にこにこ笑ってるゴーシュがとても好きです。
嬉しそうにセロを奏でるゴーシュがとても好き。

見違えるほど良くなったゴーシュだけれど、中身が全てかわったわけじゃなくて。
アンコールと言われた時の不本意さが現れた表情と、沸々と燃える怒りがなんだか三毛猫と対したときのゴーシュが脳を掠める。

こいつら馬鹿にしやがって。
俺をおもちゃにしやがって。
なんの拍手だ?俺で遊ぶな。
あの時みたいに驚かせてやる。
仕返しだ。

ゴーシュにとっては同じ怒りかもしれないけれど、本人も知らないところで表現方法が変わり、技術力が向上し、まるで見違えて誰も拍手できないほどの演奏となる。

だからこそ呟くんだよね。
「今夜は変な晩だな…」って。

笑うんじゃないのか?
見て見ぬフリをするんじゃないのか?
いつもの反応じゃない。
前と同じことをしているのに。

彼が、彼だけが気づかない。
赤ん坊と兵隊ほど違う、自分に。

それは今までの積立があったからこそで。夜通し練習し努力して向き合ってきたからこそで。
ああ、泣いたなぁ。
赤ゴーシュと黎くんがぴったり合っていて、
それこそ左手も右手と動きがぴったりで、
本当に黎くんのセロから音が奏でられているようだった。
その、腕が取れるまで、ずっとずっとひたすらに潜るゴーシュに、黎くんを重ねてしまって、大号泣した。



♩終末


いつものようにがぶがぶ水を飲んだゴーシュ。
そこは変わらない。

見つめた先には、もうガラスも直った窓。
カッコウが飛んで行った遠くの空を見上げた一言。

「あのときはすまなかった。
    おれは…怒ったんじゃなかったんだ。」

ここです!!!!!!!!!!!!
そうここなんですよね?!?!?!

カッコウに怒ったわけではなくて、認められない自分が悔しかった。

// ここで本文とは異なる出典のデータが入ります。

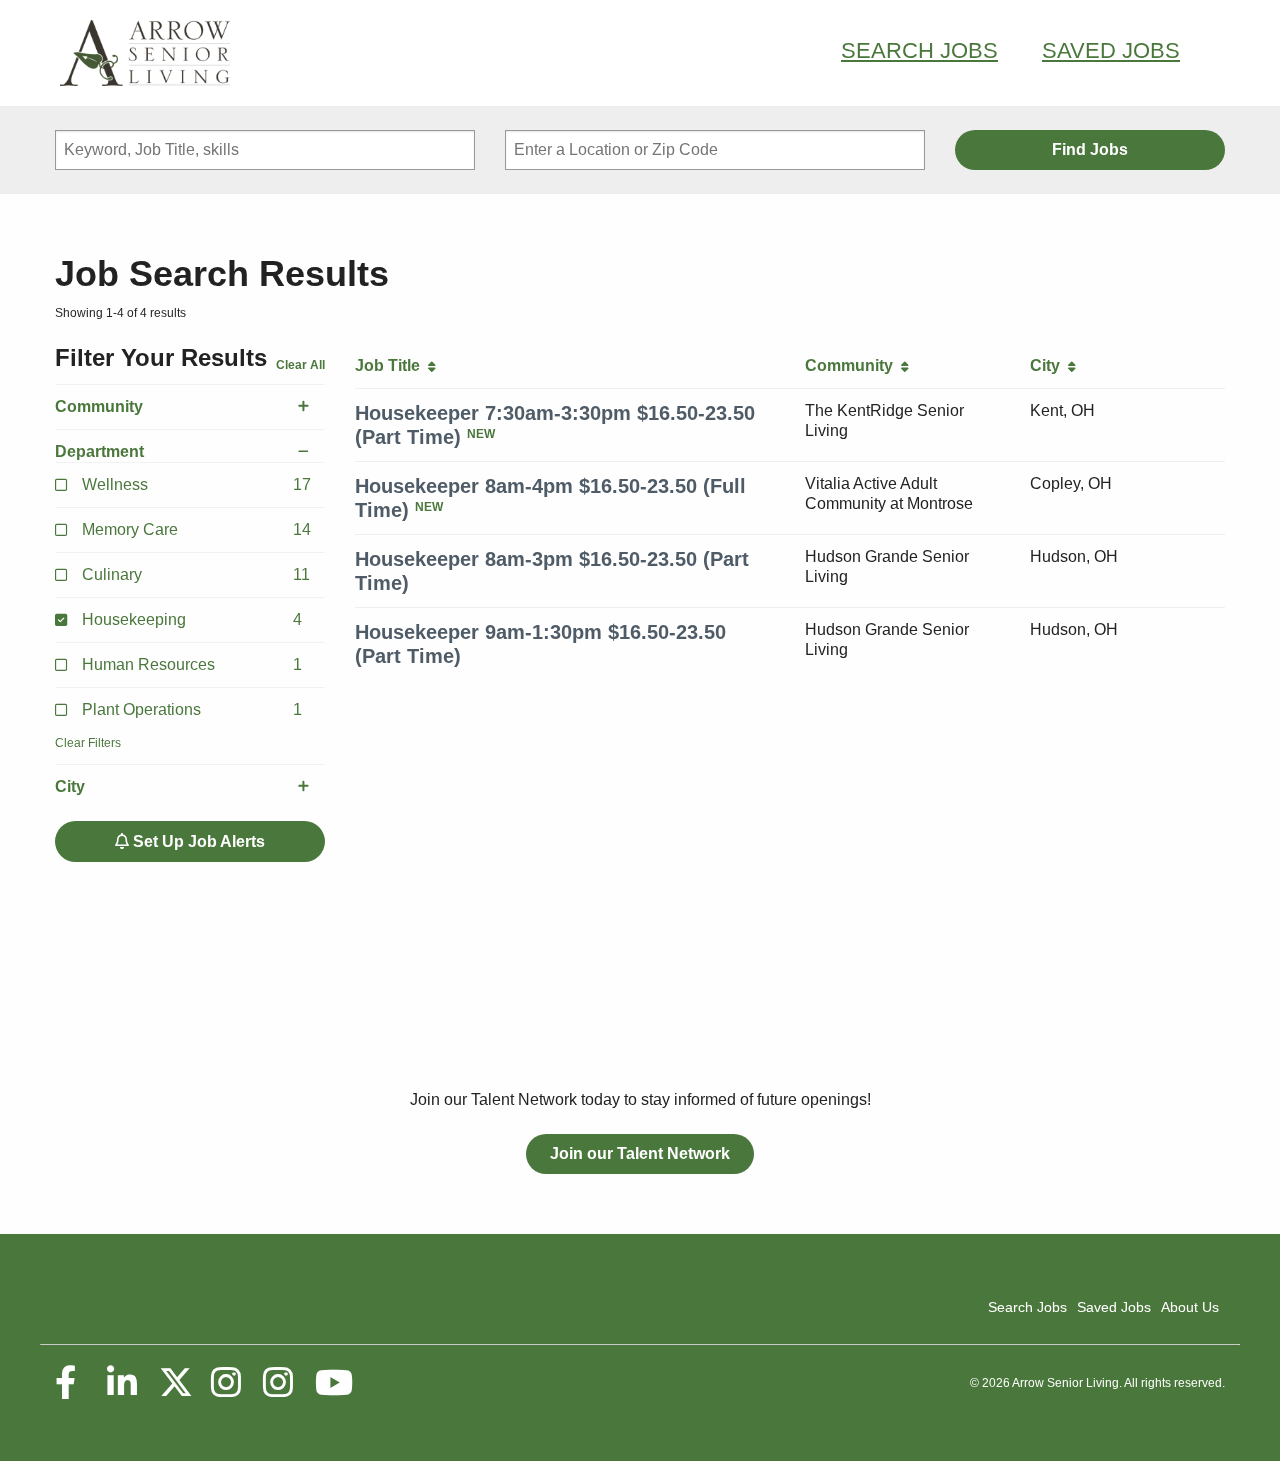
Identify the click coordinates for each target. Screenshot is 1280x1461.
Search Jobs (919, 50)
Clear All (300, 365)
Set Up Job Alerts (197, 841)
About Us (1190, 1307)
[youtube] (333, 1383)
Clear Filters (88, 743)
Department (99, 451)
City (70, 786)
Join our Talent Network (640, 1153)
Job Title (391, 365)
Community (99, 406)
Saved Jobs (1111, 50)
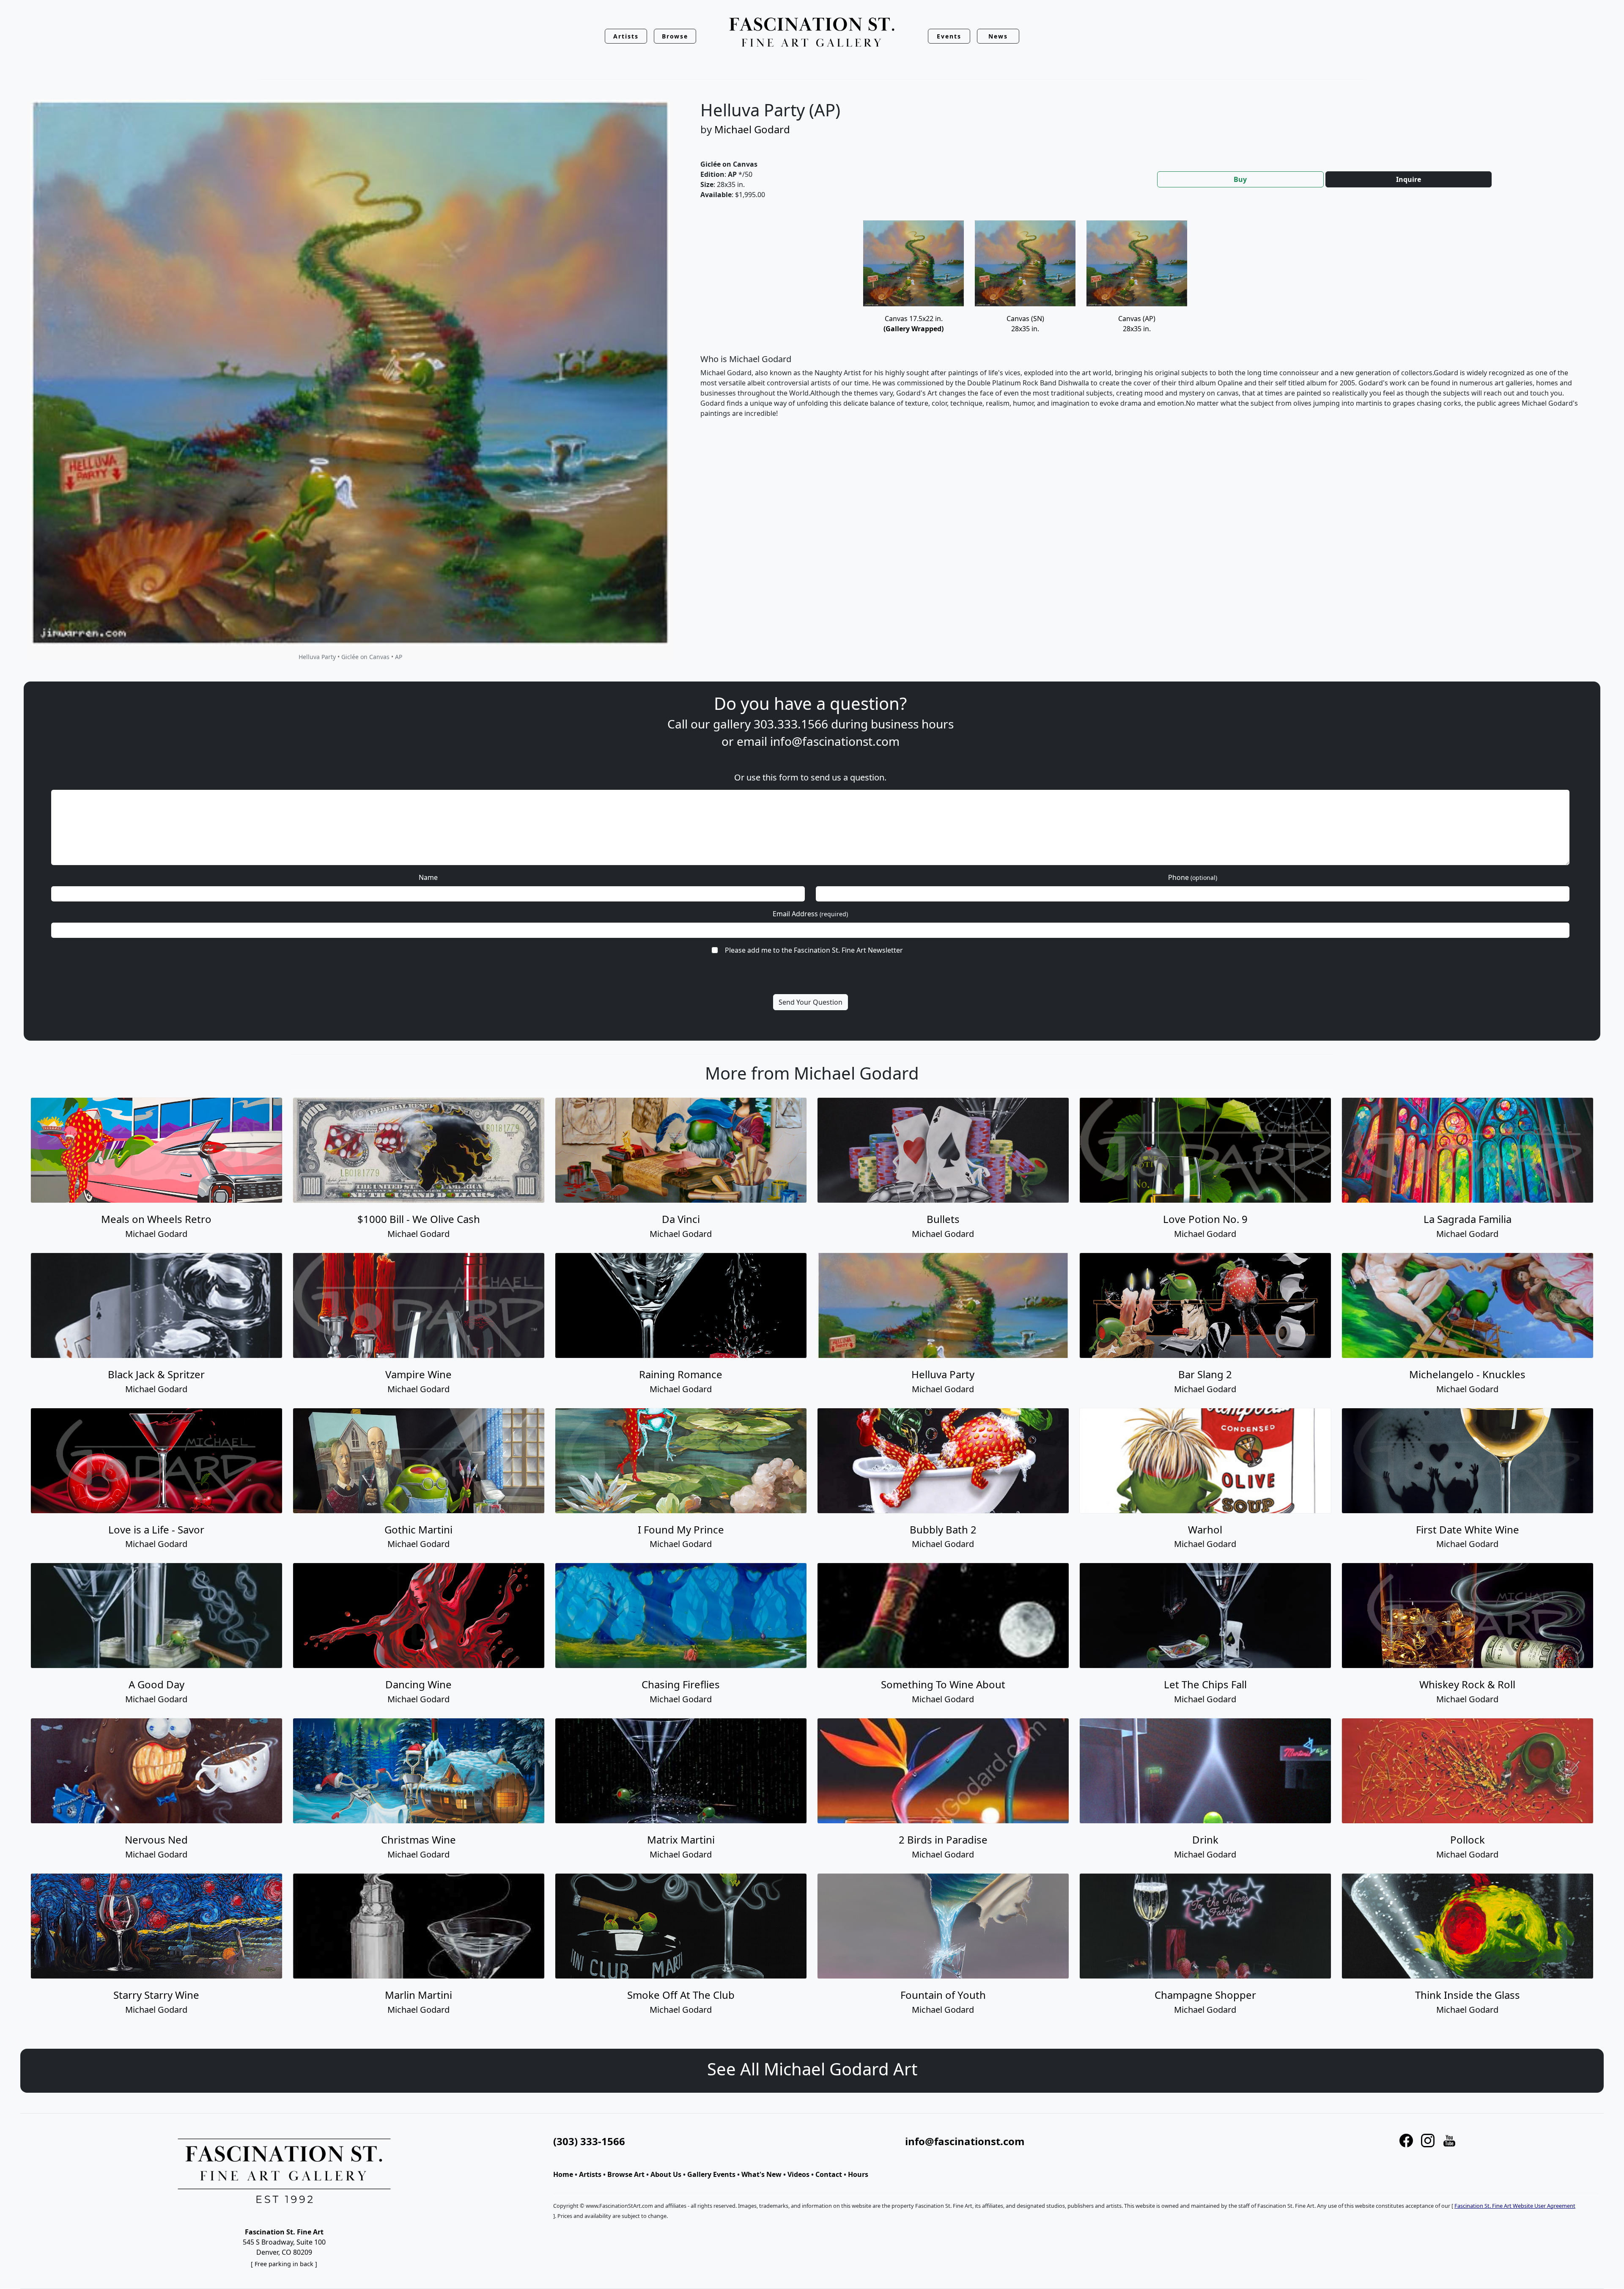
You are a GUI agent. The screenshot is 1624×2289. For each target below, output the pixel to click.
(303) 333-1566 (589, 2141)
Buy (1240, 179)
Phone (1192, 877)
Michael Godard (752, 129)
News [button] (998, 36)
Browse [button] (675, 36)
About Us (665, 2174)
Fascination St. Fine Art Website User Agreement (1514, 2205)
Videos (798, 2174)
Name (428, 877)
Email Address (810, 913)
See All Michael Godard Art (812, 2068)
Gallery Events (711, 2174)
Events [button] (949, 36)
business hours (912, 724)
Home (563, 2174)
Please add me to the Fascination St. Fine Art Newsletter (814, 950)
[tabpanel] (1141, 326)
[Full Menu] (812, 32)
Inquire (1408, 179)
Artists (590, 2174)
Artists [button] (626, 36)
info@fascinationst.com (835, 741)
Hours (858, 2174)
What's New (761, 2174)
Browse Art (626, 2174)
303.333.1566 (791, 724)
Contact (828, 2174)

カッコウを馬鹿にしたはずの自分が、そのカッコウの方が音楽を音楽として楽しんでいることに焦った。
悔しかった。
でもそれを悔しいと認めたくなかった。
だから逃げた。
目を背けたかった。
ドレミファが自分のものではなくて、カッコウのものになっていくのが怖かった。
音楽にハマっているカッコウと、
そうでない自分が許せなかった。
自分がその場から逃げるのはプライドが許さなかった。
だから、威嚇した。
カッコウはただ音楽を愛していただけなのに。

ここが、もう、苦しくて。


少しだけ、龍宮城の黎くんを勝手に重ねてしまった。
なかなか決まらないデビュー。
オーディションで受からなければ辞めようと思った過去。
誰かにハマっている仲間。
誰かにハマらない自分。
努力しているのに、完璧に何手先までも見据えているのに。
あの8話がぐわーっと走馬灯のように駆け巡った。
デビューして、ちょうど良くなくて良いと分かり、仲間に出会えたけれど、都度あるオーディション。歌割り。最大限の努力と表現を持っていく。悔しさは幾度となく口に出たとMCで言っていた。それは無駄じゃない。
けれど、悔しい。
なんだか、勝手に、勝手にね?
私は投影してしまったんだ。
怒ってるんじゃないんだもんね。


宮沢賢治の構想の中では、初めはハッピーエンドで笑って終わる予定だったらしい。けれどそれを宮沢賢治は無くした。それにはやっぱり意味がある。

割れた窓はもう無くて、綺麗に修復されている。
何も感じないこともできるはずのその窓に、カッコウの姿を描くゴーシュ。
此処!
此処に!
彼の成長が見てとれるんだと思ってる。


それを見事なまでに演じた黎くん。
一人の人の人生を生きるってとてつもなく苦しくて悩んでいくけれど、貴方の中にゴーシュが生きていることが幸せです。
命を削って燃やして魅せてくれた夢の舞台。
ずっとずっと、大切にしていきたいです。


黎くん、出演者の皆様、制作陣の皆様
本当にありがとうございました。

また配信見てから追記したいな。